About Me

My photo
Naples, Florida
I like to laugh. If you don't, please hit whatever button escorts you from the premises immediately. I write a humor column for the Naples Daily News called, get this, "Life is Heald." It's about life as we all see it, just from a pair of rose-colored glasses that need cleaning. I tell stories, I rant about things that drive us all to the point of filling out a gun permit, I make fun of you and I make fun of me. If I can't use it in the column for whatever reason, it ends up here. Sometimes, you'll need to read the column to know what I'm writing about, but often the posts are just random, drive-by thoughts that entered my brain and exited my fingers. Just a flesh wound, so don't go dialing 911 about anything you read here. This is not one of those blogs that will tell you how many prunes it took to jump start my last bowel movement or what grade the kid got on his math test.
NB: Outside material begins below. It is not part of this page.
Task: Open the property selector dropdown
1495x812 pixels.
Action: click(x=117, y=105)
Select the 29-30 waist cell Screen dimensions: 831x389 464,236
The good stuff, I save for the Christmas newsletter.

Tuesday, May 31, 2011

At Least He Signaled

     The wife and I are driving down a six-lane divided highway when I notice all the cars up in front of me are slowing and moving to the side.  Of course, my first thought is some type of emergency vehicle is about to drive over the top of me, but upon looking in the rearview mirror, no such scenario approaches.  As I get closer, there in the middle lane, on our side of the road, is a minivan, driving AT us.  While those of us who have been forced to share our side of the road sang a chorus of "WTF?" the van slowed, and eventually stopped.  Had he been a salmon, his efforts to swim upstream would've been commendable, and there was no shortage of bears chewing him a new one.  Alas, he was not a salmon.  Then, as if to tell the world he had paid attention during Driver's Ed, he put on his turn signal, and that made it all better.  And yet another reason is added to the list justifying the three-day waiting period to purchase a gun.

Tuesday, May 24, 2011

Does This Rice Taste Funny to You?

     Last Sunday, the wife and I went out for breakfast to this real popular place.  It was jam-packed as usual, with parking hard to find.  Right in front is this pick-up truck straddling two parking spaces.  No, it wasn't some classic pick-up truck, it was just a pick-up truck.  On the bumper was a sticker that read "PROUD MEMBER OF THE VIETNAM CHOPPER PILOTS ASSOCIATION," or something to that effect.  If he flew the chopper the way he drives his truck, there's probably more than one rice paddy with a rusty Huey helicopter tainting the water.  No wonder we could't win that war.  (I took a picture with my wife's phone, but in my haste to avoid detection by the impending arrival of the chopper pilot, I failed to save it correctly.  It would've been funnier with the picture, but I had to hurry.  For all I knew, the dude might have showered in Agent Orange one too many times, if you get my drift.  I'll try harder next time.)

Tuesday, May 17, 2011

All Hands on Board, But Watch Your Step

In this week's column, I mention a bout with food poisoning I had as a kid.  In an effort to help those whose imagination may need a kick-start, the image shown here is basically what I looked like for my three days in porcelain purgatory. 

Tuesday, May 10, 2011

And Now You Know Why He Was a Bottle-Baby

This week's column is about my final days in the counter-intelligence field.  This picture is the visual support file for my field report.  If you didn't read the column, why the hell not?  Go to Naplesnews.com and search "Life is Heald," read the column, come back here and you will get significantly more out of this picture.


Tuesday, May 3, 2011

Hats Off! No, Seriously, Take Those Hats Off

In my column this week, I review the royal wedding after watching Katie Couric's special on CBS.  After describing Prince Andrew's two daughters' hats as a cat eating grapes on a slide and an award one might give to the company's top toilet seat salesman, I felt obligated to provide visual evidence.  Was I right?